An anonymous review from the time called Wright "a very great and uncommon genius in a peculiar way".

==Provenance, and portraits==

Replica grand orrery on display alongside the original painting in Derby Museum and Art Gallery, England.

The Orrery was painted without a commission, probably in the expectation that it would be bought by Washington Shirley, 5th Earl Ferrers, a British Royal Navy officer who had an orrery of his own, and with whom Wright's friend Peter Perez Burdett was staying while in Derbyshire. Figures thought to be portraits of Burdett and Ferrers feature in the painting, Burdett taking notes and Ferrers seated with a youth next to the orrery.
Ferrers purchased the painting, which was displayed at the Exhibition of 1766 of the Society of Artists, for £210, but the 6th Earl auctioned it off, and it is now in the Derby Museum and Art Gallery, where it is on permanent display, close to a working replica of a full-sized mechanical Grand Orrery. In 1768, an influential mezzotint reproduction of the painting was engraved by William Pether and published by John Boydell.

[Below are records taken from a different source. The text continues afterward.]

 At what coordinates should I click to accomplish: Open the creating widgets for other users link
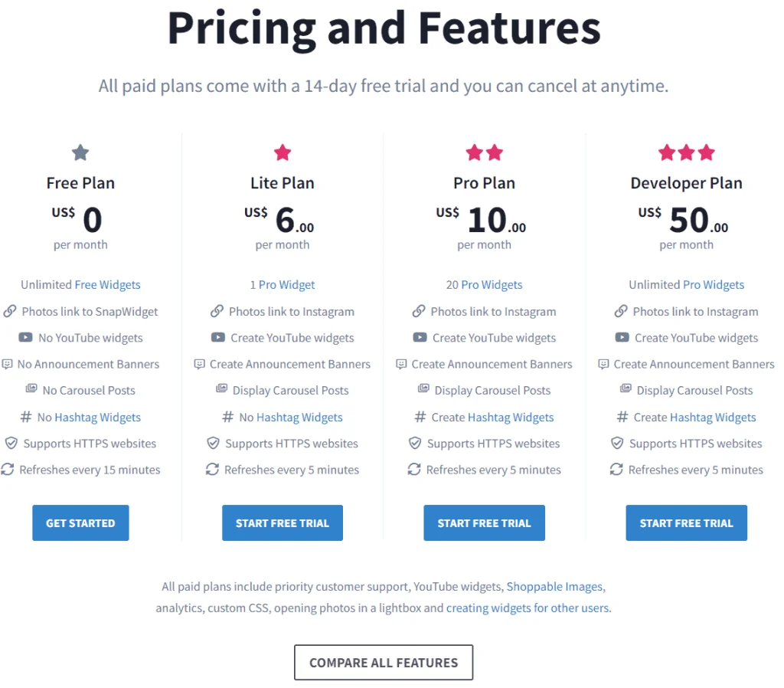coord(528,608)
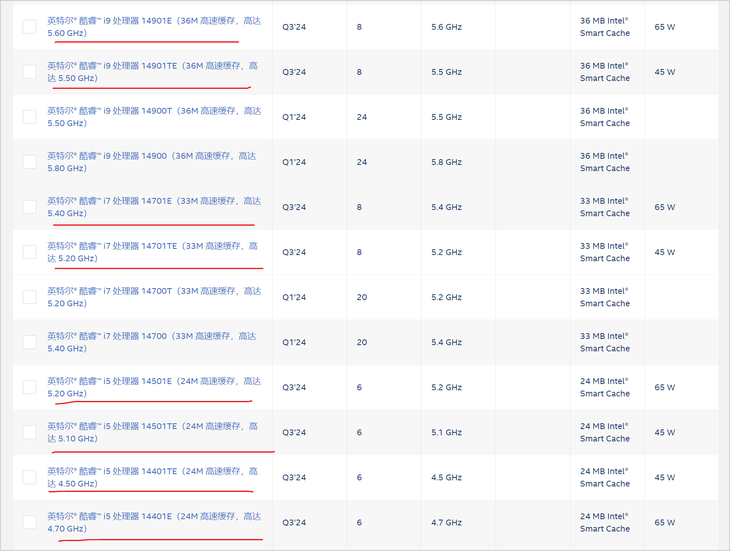
Task: View the i7 处理器 14701E details
Action: (154, 207)
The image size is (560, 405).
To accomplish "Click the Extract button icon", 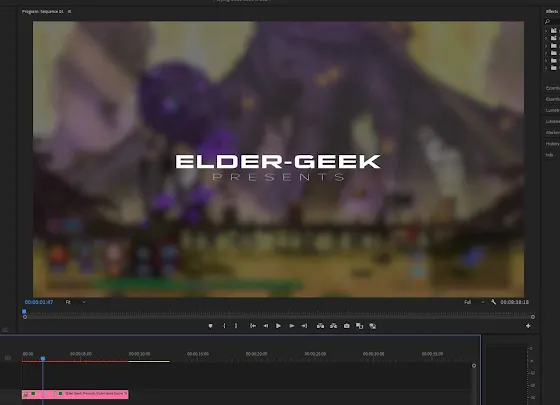I will click(x=333, y=326).
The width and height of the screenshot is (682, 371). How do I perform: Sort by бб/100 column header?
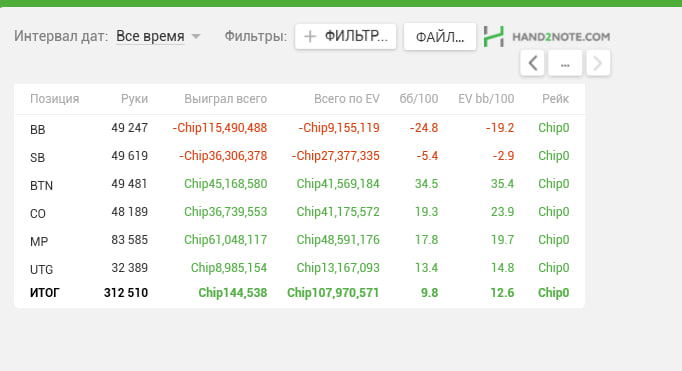click(418, 99)

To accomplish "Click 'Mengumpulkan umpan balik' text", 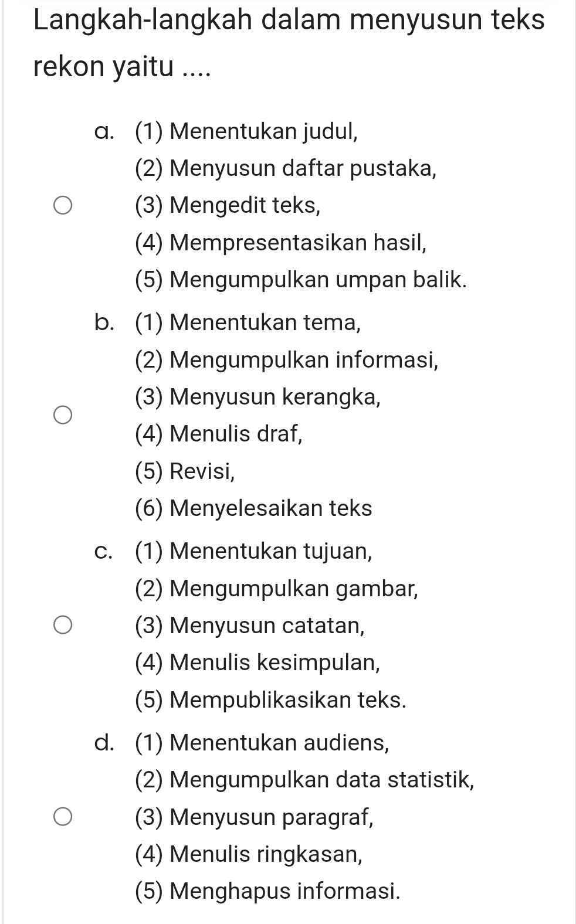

A biographer of Wright, Benedict Nicolson, argued in 1968 that John Whitehurst was the model for the lecturer, while another commentator points out the figure's resemblance to "a painting of Isaac Newton by Godfrey Kneller". Close observation of the adult faces in the picture reveals that each one demonstrates one or other of the main phases of the Moon – new moon, half moon, gibbous moon and full moon. Jonathan Powers, in The Philosopher Lecturing on the Orrery, claims that 'the Philosopher' was John Arden, a scholar and lecturer best known for teaching the young Mary Wollstonecraft.

A working reconstruction of the grand orrery depicted in Joseph Wright's painting was commissioned by Derby Museums in 1993. It was built by clock and orrery-maker, John Gleave, and is displayed alongside the original work in the museum's art gallery.